La ansiedad de los burócratas revela su verdadera motivación: el poder
Ansiedad de burócratas revela su motivación: el poder

Indalecio Dangond lanza una crítica mordaz contra varios políticos que participaron en la Gran Consulta por Colombia. Juan Manuel Galán, David Luna, Juan Daniel Oviedo, Enrique Peñalosa, Aníbal Gaviria y Mauricio Cárdenas anunciaron que no respaldarían a Abelardo de la Espriella en una eventual segunda vuelta. Para Dangond, esta declaración es una radiografía del momento político del país, mostrando a un grupo de viudos del poder dispuestos a cualquier pacto para mantener sus privilegios.

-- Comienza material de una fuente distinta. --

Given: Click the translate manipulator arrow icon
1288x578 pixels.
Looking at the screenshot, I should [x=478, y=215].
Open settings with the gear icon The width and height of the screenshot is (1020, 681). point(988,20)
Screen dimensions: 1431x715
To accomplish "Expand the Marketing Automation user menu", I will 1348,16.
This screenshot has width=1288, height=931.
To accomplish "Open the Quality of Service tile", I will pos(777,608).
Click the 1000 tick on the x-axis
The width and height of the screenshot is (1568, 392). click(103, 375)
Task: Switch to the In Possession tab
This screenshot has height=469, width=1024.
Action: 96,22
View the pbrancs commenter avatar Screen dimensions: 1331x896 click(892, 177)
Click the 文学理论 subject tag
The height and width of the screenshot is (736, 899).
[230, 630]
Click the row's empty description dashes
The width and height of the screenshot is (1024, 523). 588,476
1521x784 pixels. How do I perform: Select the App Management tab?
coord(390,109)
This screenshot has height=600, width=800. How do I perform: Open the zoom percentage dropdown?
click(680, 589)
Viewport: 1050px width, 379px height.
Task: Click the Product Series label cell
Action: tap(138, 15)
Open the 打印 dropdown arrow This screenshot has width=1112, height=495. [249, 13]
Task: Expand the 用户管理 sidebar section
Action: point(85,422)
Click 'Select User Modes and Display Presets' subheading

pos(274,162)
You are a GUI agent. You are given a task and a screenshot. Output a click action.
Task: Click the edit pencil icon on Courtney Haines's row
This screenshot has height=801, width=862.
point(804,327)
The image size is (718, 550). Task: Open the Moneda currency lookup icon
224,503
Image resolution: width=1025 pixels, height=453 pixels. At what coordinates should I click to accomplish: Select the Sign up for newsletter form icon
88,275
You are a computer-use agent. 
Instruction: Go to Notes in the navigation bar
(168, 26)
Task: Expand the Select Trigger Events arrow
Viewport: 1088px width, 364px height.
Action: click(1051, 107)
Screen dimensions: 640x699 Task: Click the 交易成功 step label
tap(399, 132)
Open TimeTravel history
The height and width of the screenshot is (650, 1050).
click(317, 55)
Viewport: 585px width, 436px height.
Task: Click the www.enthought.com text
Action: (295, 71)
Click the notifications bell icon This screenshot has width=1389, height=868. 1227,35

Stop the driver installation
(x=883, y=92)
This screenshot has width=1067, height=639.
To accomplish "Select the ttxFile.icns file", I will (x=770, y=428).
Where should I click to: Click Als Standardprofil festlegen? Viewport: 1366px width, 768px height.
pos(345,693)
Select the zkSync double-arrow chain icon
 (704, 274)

Un mensaje claro del establecimiento

El primer mensaje de esta postura es evidente: este sector del establecimiento no está dispuesto a apoyar ninguna alternativa que cuestione el andamiaje político y burocrático que ellos mismos construyeron. El segundo mensaje es aún más revelador: saben que no tienen cómo disputar el paso a segunda vuelta frente a candidaturas que sí conectaron con el pueblo. El tercero, quizá el más preocupante, es la persistencia de una visión patrimonialista de la política, como si los votos obtenidos en una consulta fueran endosables, ignorando que los ciudadanos votan por convicción, no por obediencia.

Un libreto repetido

Lo realmente escandaloso no es la jugada, sino que haya vuelto a funcionar sin pudor ni resistencia. Otra vez se abrió la puerta al caballo de Troya, confundiendo infiltración con alianza. El establecimiento siempre ha operado así: se infiltra, se camufla y traiciona cuando siente que pierde el control. El Centro Democrático les sigue regalando confianza como si el pasado no existiera. En política, el perdón sin memoria no es nobleza, es suicidio. Un partido que aspira a gobernar no puede tropezar con la misma piedra una y otra vez. A la tercera o cuarta vez, ya no es ingenuidad, es complicidad.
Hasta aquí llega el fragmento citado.